Every computer you'll use, at a Work Experience placement, at home, or at a future job, has devices plugged into it that do the actual work of getting information in and out. Today you'll map the devices on your own machine, note which ones you're confident with, and set up your physical workspace so you don't leave the screen with a sore neck. Knowing your equipment is a basic-but-invisible skill; employers expect it and rarely teach it.
Look at the machine in front of you right now. Count how many separate devices you can see or touch (a keyboard and a mouse count as two; a built-in webcam counts as one). Are there more than you expected? Which one would be hardest to work without if it disappeared this morning?

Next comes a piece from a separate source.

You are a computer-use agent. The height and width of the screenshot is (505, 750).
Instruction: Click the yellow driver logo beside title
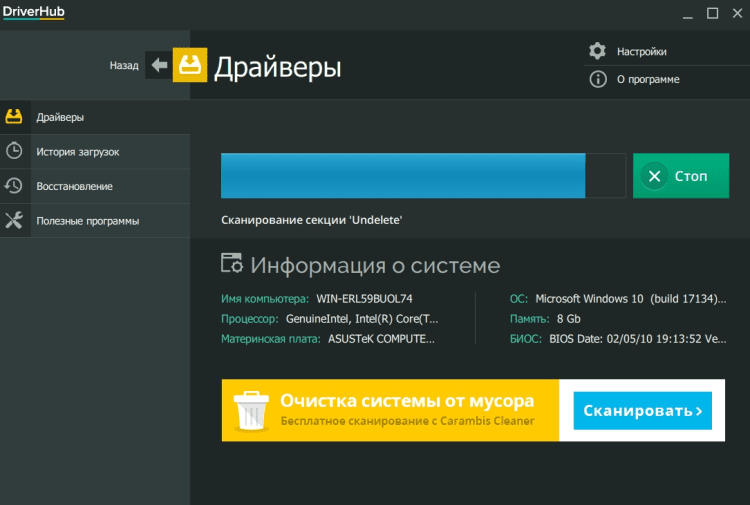(190, 65)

Before you start listing devices, make sure you can tell these three ideas apart. You'll use them for the rest of the lesson and on every placement you ever do.

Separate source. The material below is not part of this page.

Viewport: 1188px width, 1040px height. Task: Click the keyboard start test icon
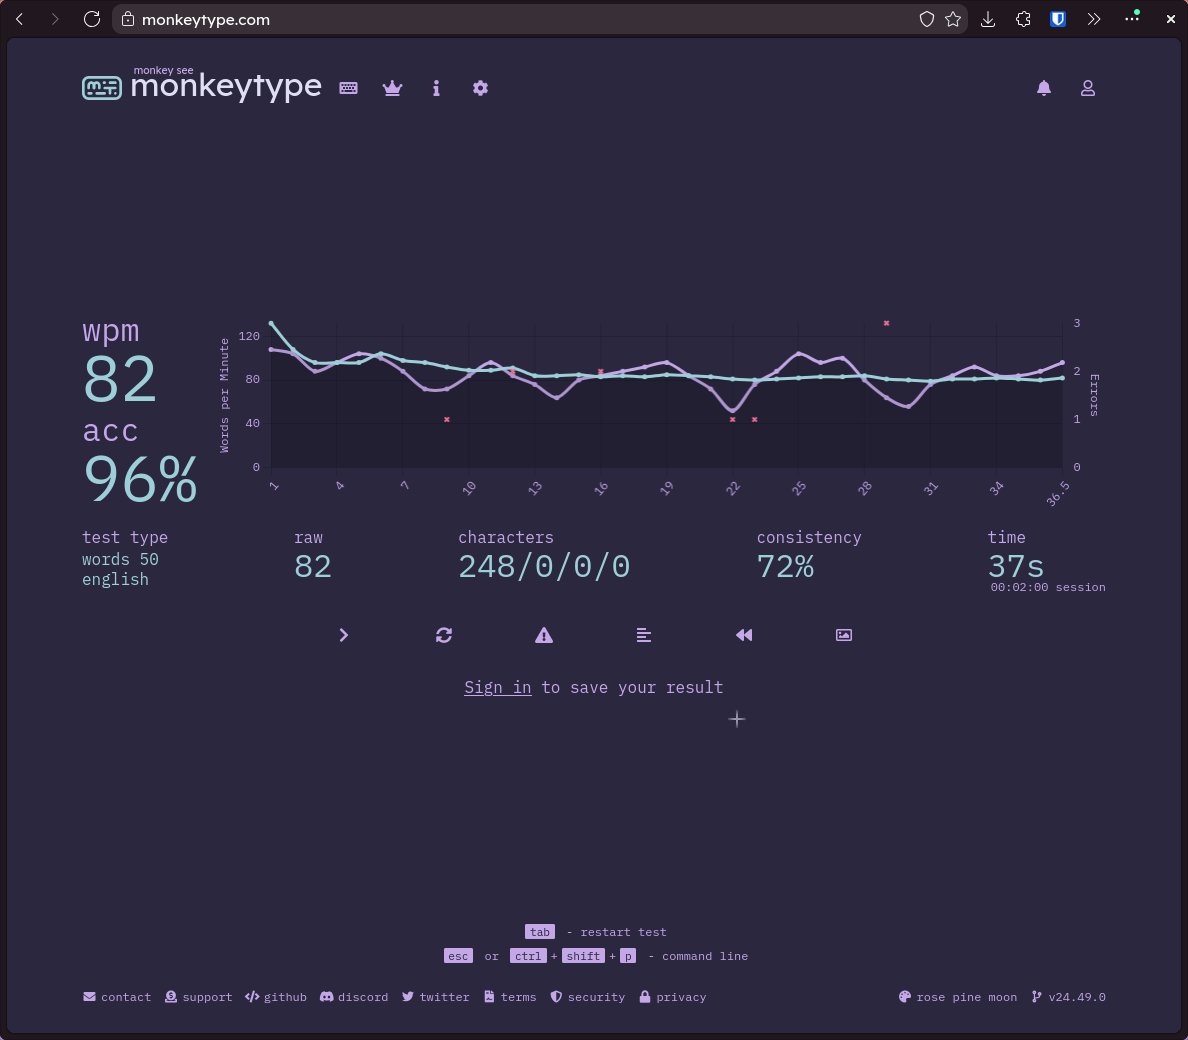click(x=349, y=88)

| Concept | Why it matters | Example |
|---|---|---|
| Input device — hardware that sends information into the computer (keyboard, mouse, microphone, webcam, scanner, touchpad) | Picking the right input saves time on placement tasks | A handheld barcode scanner at a Centra till sends the product code into the computer much faster than typing it |
| Output device — hardware the computer sends information out to (monitor, speakers, printer, headphones) | The wrong output wastes paper, time, or money | A receipt printer and a customer-facing monitor are both outputs, but each delivers different information to different people |
| Ergonomics — how your body fits the equipment: screen height, chair, wrists, lighting, breaks | The Health and Safety Authority (HSA) lists musculoskeletal problems among recognised workplace hazards; 30 seconds of setup prevents months of pain | Monitor at eye level, forearms parallel to the desk, a 20-second look-away every 20 minutes |
Word-processor tools you'll use today — you've seen all three in documents before; today you apply them yourself:
| Tool | What it does |
|---|---|
| Heading style (Heading 1, Heading 2) | Marks a line as a section title so the document has clear structure a supervisor can scan |
| Table | Rows and columns for organised information — a small spreadsheet sitting inside a document |
| Bulleted list | Short scannable items, not full sentences — useful for checklists |
Sample row from a finished Devices I Can Use sheet (so you know what 'done' looks like):
| Device | What I use it for | Confident? (Yes / Not yet) |
|---|---|---|
| Webcam | Video call with a member who can't come into the community centre in person | Not yet — I've never joined a call as the host |
Build a worked example of a Devices I Can Use sheet for a fictional Work Experience placement at a local community centre. The template you build here is what you'll reuse in the Independent Practice step with your own devices.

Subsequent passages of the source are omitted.